ACTIVITY: In the records below, tally the lines that contain the word "agent" and give only that number.

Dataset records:
..............................
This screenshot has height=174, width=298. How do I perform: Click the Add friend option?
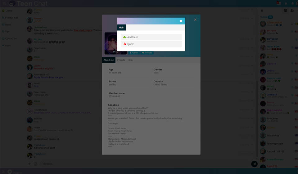pyautogui.click(x=151, y=37)
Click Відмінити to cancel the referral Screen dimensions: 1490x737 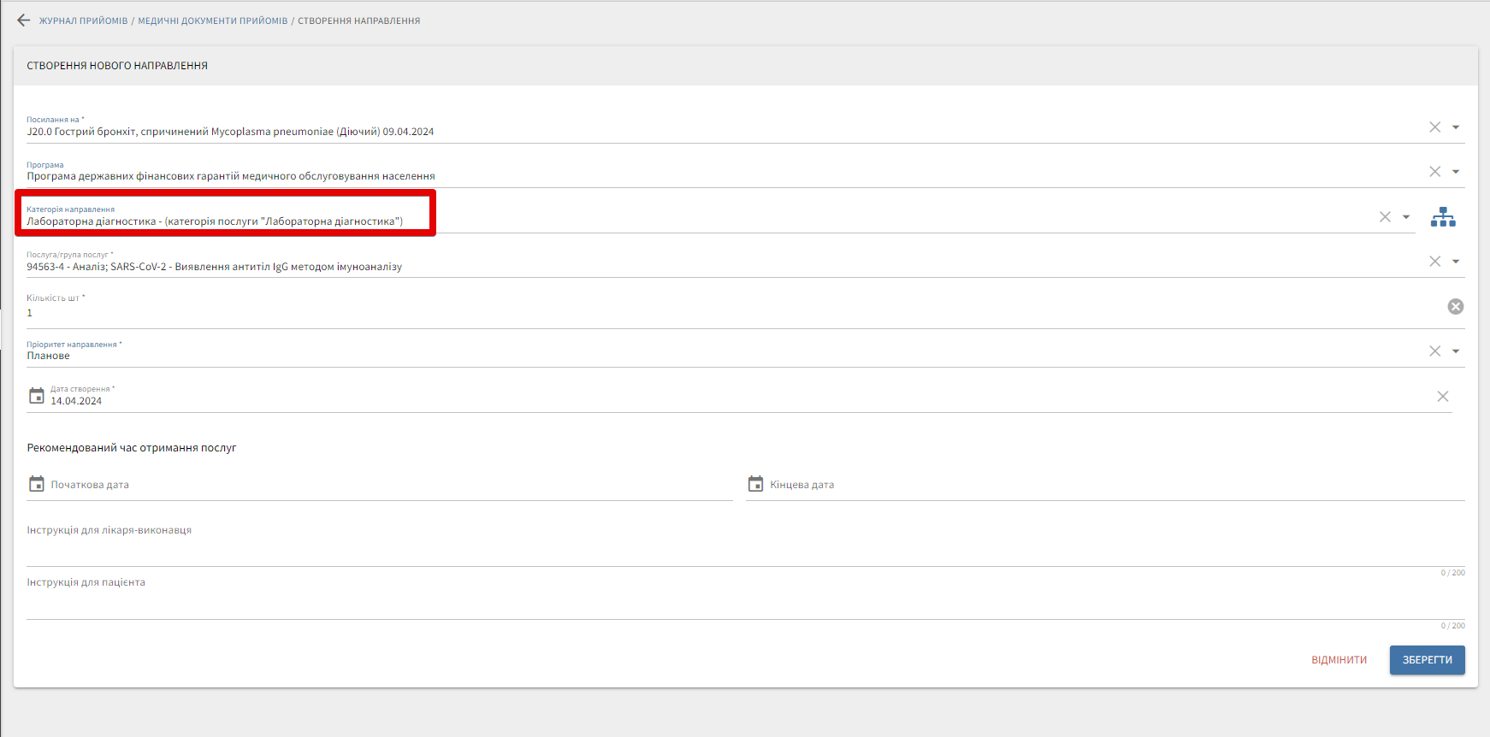(x=1339, y=660)
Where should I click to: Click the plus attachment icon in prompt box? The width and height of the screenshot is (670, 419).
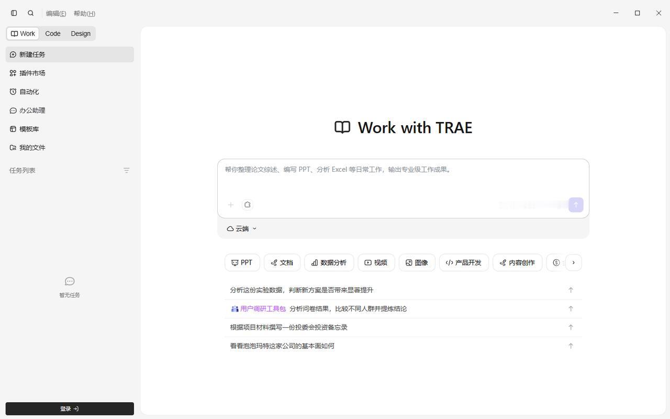231,205
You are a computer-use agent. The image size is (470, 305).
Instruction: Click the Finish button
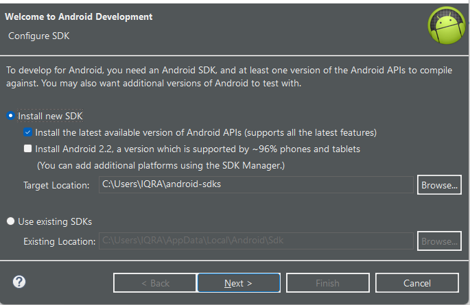click(327, 282)
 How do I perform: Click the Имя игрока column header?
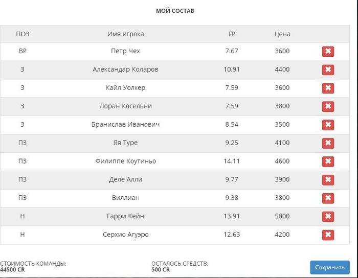click(126, 34)
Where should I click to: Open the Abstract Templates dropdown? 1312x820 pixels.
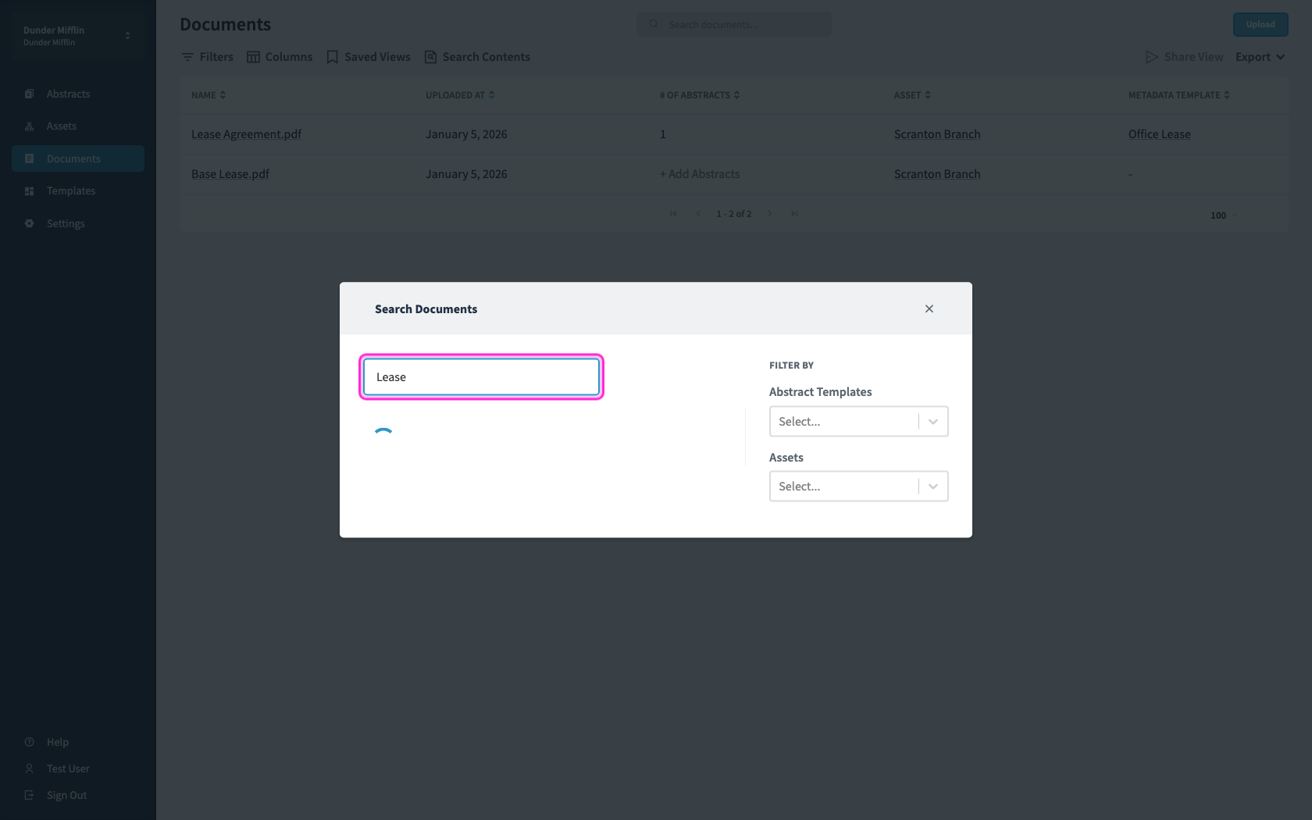858,422
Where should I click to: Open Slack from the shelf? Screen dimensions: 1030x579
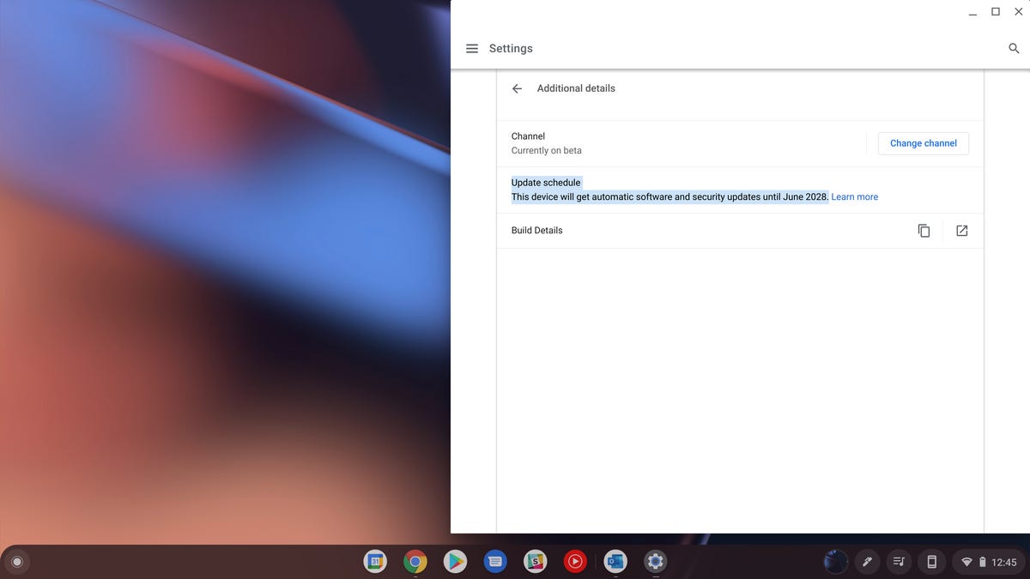coord(535,562)
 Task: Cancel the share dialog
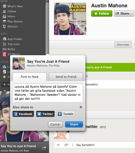click(55, 125)
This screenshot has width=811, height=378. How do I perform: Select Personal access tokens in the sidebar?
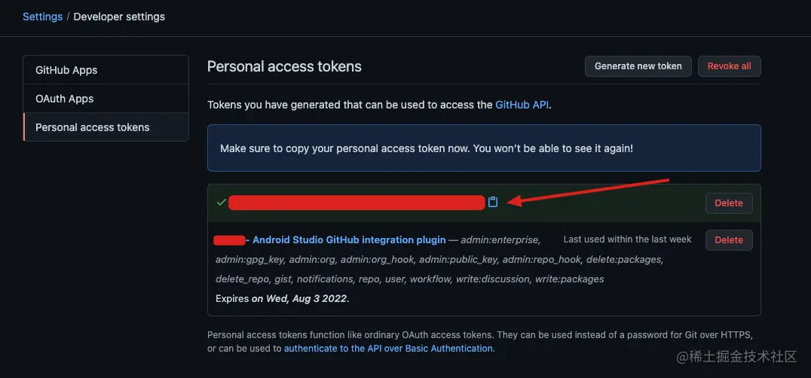93,127
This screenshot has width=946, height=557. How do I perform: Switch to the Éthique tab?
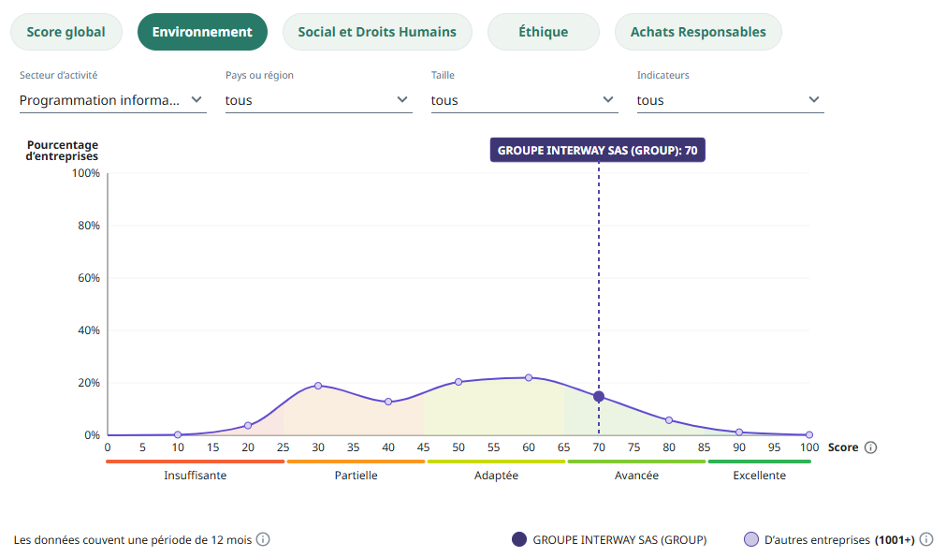(x=544, y=32)
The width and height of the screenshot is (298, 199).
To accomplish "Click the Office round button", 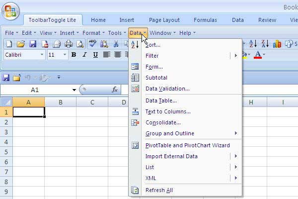I will pyautogui.click(x=10, y=11).

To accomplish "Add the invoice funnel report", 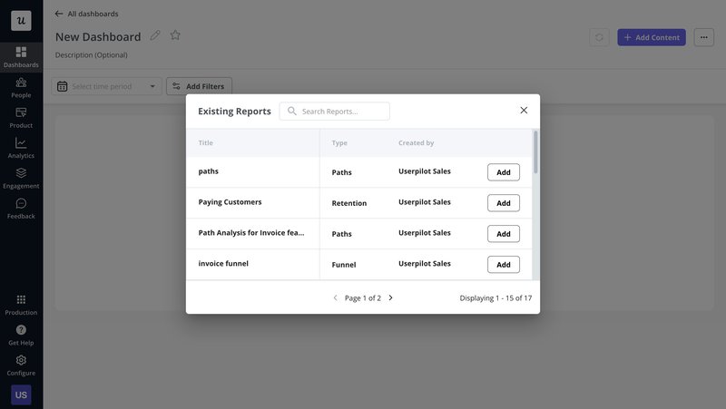I will pos(503,265).
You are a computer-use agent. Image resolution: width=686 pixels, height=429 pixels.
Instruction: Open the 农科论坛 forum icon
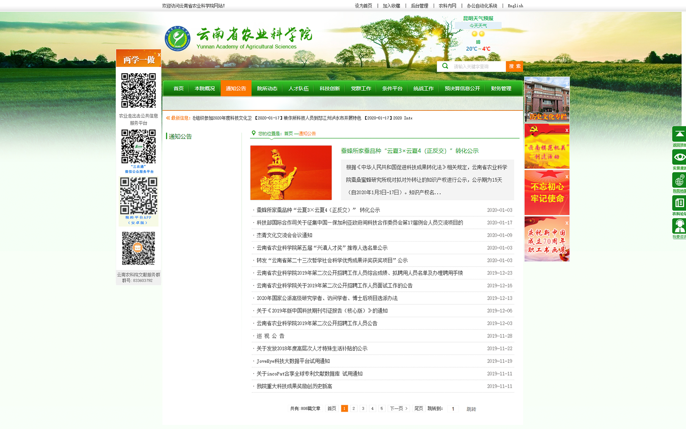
..............................
RESULT: 2